Farmers, agriculture and food production, ethics of production, rural development, post-socialist rural transformations, post-conflict cooperation, institution-building, land management, waste.

Research areas

Southeast Europe: Serbia, Kosovo, Greek-Albanian border

Short bio

Dr. Dikovic specialized in rural and economic anthropology. She has been affiliated as a researcher and lecturer with academic institutes in Germany (Institute for Cultural Studies and Max Planck Institute for Social Anthropology in Halle), Serbia (Ethnographic Institute of Serbian Academy of Sciences and Arts), and Switzerland (University of Zurich, University of Fribourg, and University of St.

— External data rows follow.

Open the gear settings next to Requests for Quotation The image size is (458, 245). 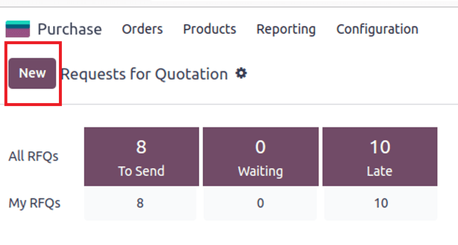tap(241, 73)
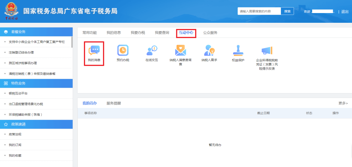Open the 企业所得税税前凭证风险提示反馈 megaphone icon
Screen dimensions: 352x167
coord(267,50)
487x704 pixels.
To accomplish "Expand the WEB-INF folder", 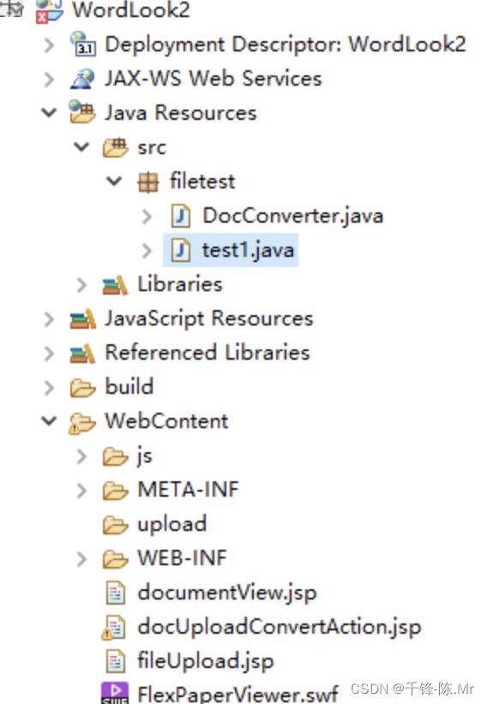I will 81,558.
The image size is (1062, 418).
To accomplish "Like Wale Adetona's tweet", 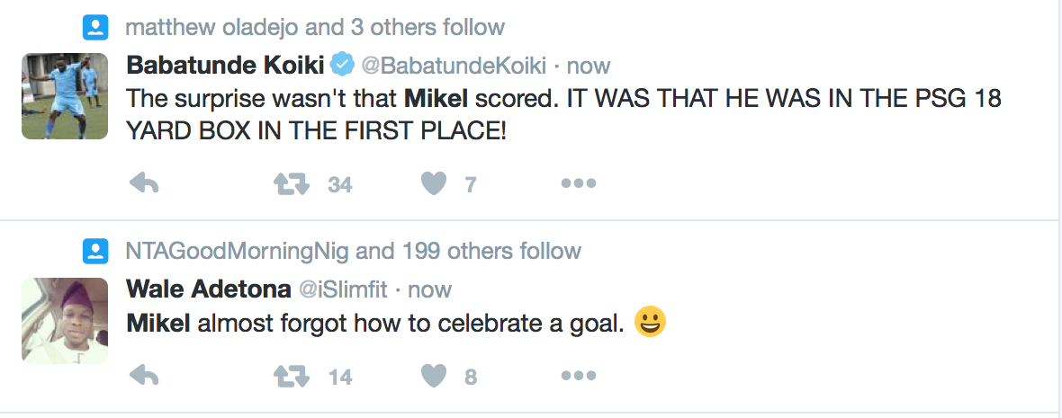I will (x=434, y=376).
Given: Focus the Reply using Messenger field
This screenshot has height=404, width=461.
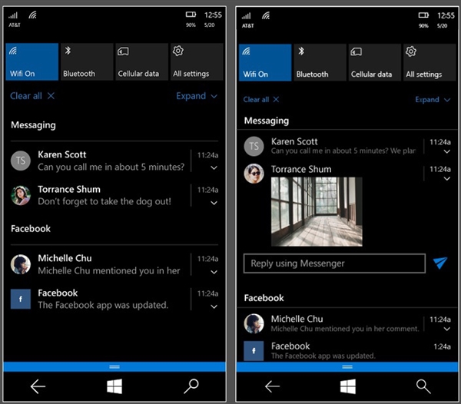Looking at the screenshot, I should [334, 263].
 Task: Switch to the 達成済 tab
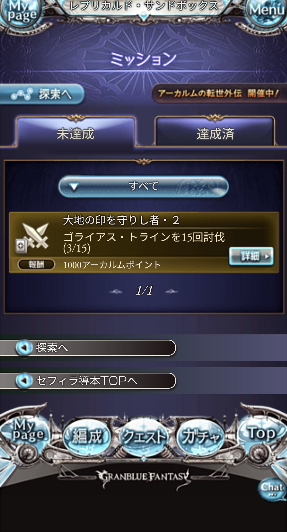coord(215,132)
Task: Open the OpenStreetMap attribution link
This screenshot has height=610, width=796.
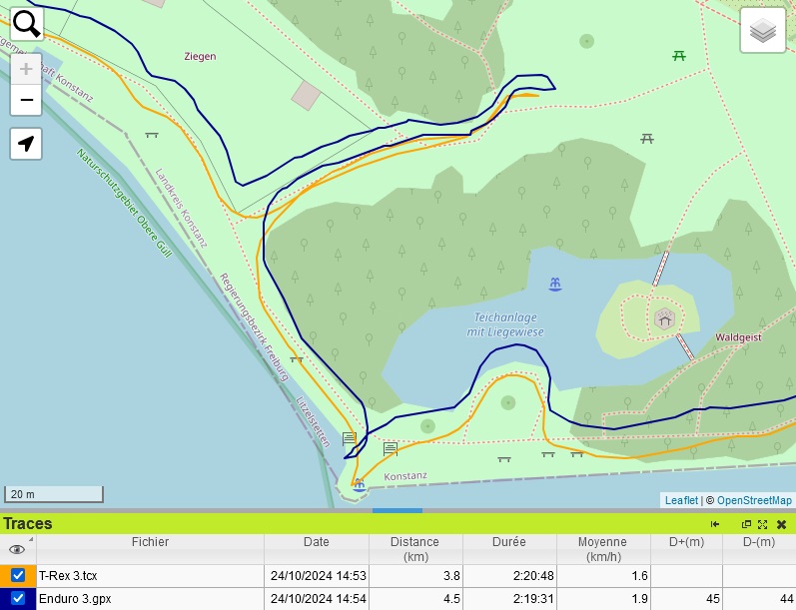Action: coord(754,500)
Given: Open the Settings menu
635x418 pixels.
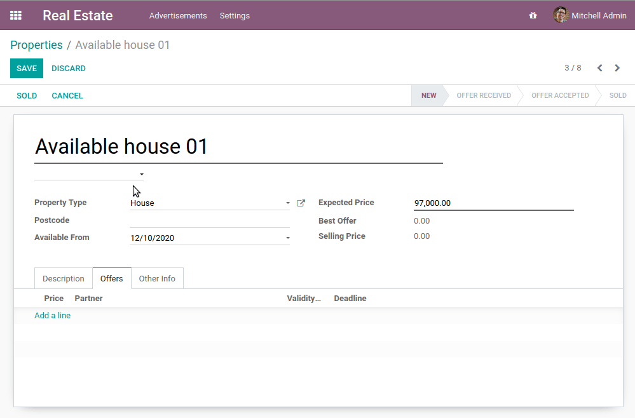Looking at the screenshot, I should (235, 15).
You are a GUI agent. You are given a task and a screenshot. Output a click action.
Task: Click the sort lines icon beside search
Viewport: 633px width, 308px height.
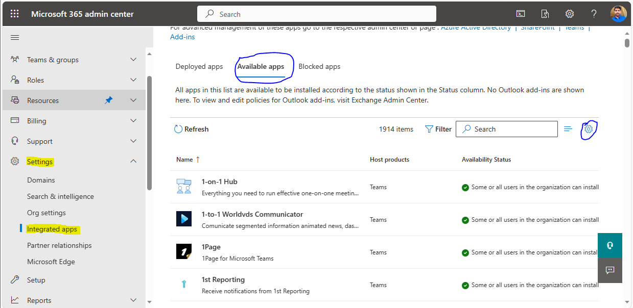pos(568,129)
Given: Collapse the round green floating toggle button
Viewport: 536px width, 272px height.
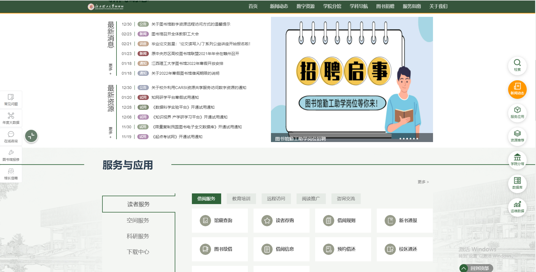Looking at the screenshot, I should coord(31,136).
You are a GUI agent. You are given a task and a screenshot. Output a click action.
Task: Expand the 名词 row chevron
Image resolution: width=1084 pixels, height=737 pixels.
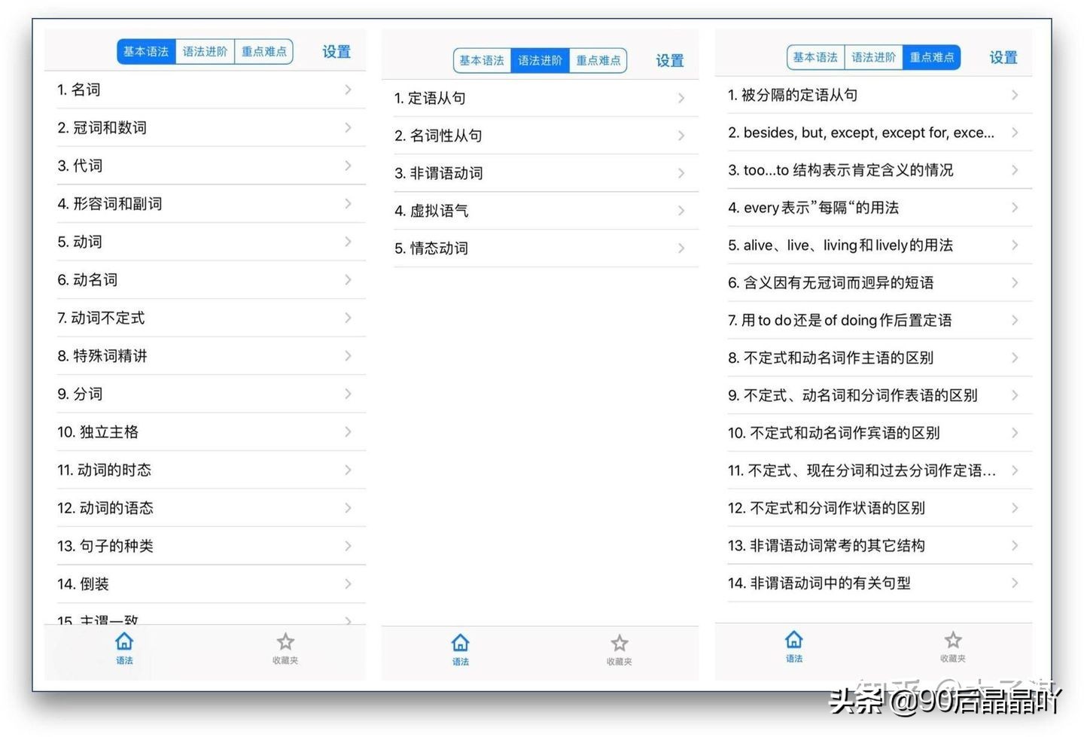point(347,90)
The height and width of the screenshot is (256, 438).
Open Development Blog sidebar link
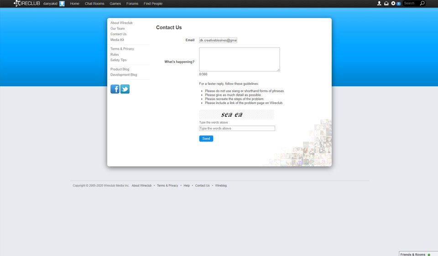pos(124,75)
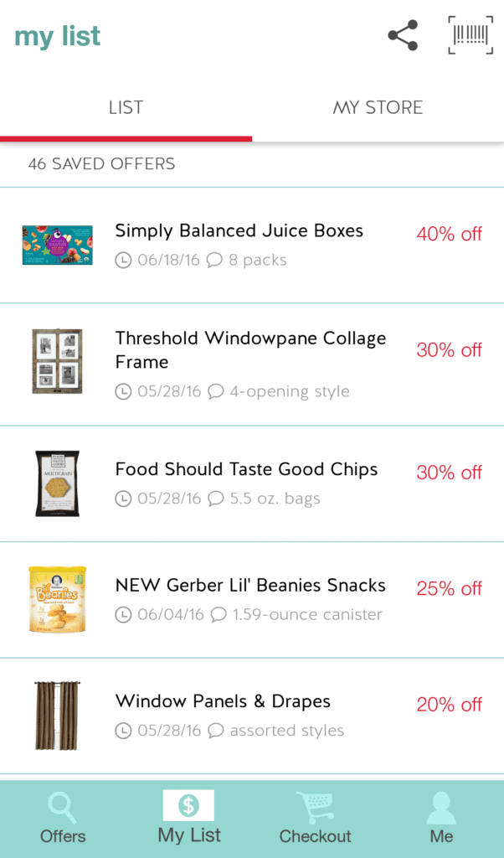
Task: Open Offers search in the bottom bar
Action: (x=62, y=817)
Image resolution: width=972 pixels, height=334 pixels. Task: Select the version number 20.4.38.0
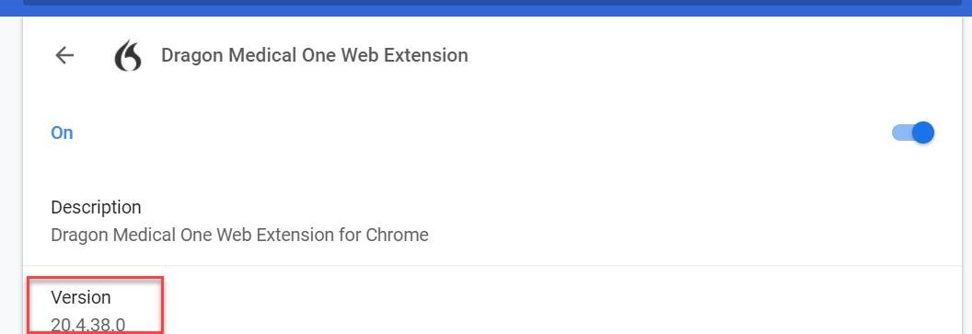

Gallen).

She has studied the economic, environmental, and ethical aspects of social transformations and property management in the rural Balkans. In her research, she focuses attention on the complex synergy of virtues, private ownership, and local economic practices, and analyzes how these influence and shape national economies and agricultural policies. In the book she is currently working on, Dr. Dikovic writes about endogenous forms of rural development and their correlation with the state and donor-driven agricultural projects in Serbia.

Dr. Dikovic has commenced study of the economic relationships from the bottom and their spontaneous enhancement of commitment to peace in post-conflict regions. Dr. Dikovic develops the concept of post-conflict cooperation through her ongoing postdoctoral research project Farming under barricades: Study of post-conflict cooperation in Kosovo.

This study focuses on the life of farmers, the major workforce in Kosovo, in the context of post-war institutional anguish and stabilization of interethnic relationships. Barricades – physical, symbolic, mental, political and economic constraints – in this project provide a useful metaphor for understanding the specific and complex situation that emerged after the war in 1999.

Through long term ethnographic research, Dr. Dikovic explores the dialectical character of the barricades and how they simultaneously act as dividers and functional fields of exchange and cooperation. She analyzes the modalities of cooperation and interconnectedness between Kosovo Albanian and Serbian farmers that enable a non-violent cohabitation in the context of an unresolved, simmering conflict. This project aims to discover how life goes on under the barricades and how the hybrid social-political order that emerged as the result of the barricades enhances the cooperation with farmers from the other ethnic group and their peace commitment.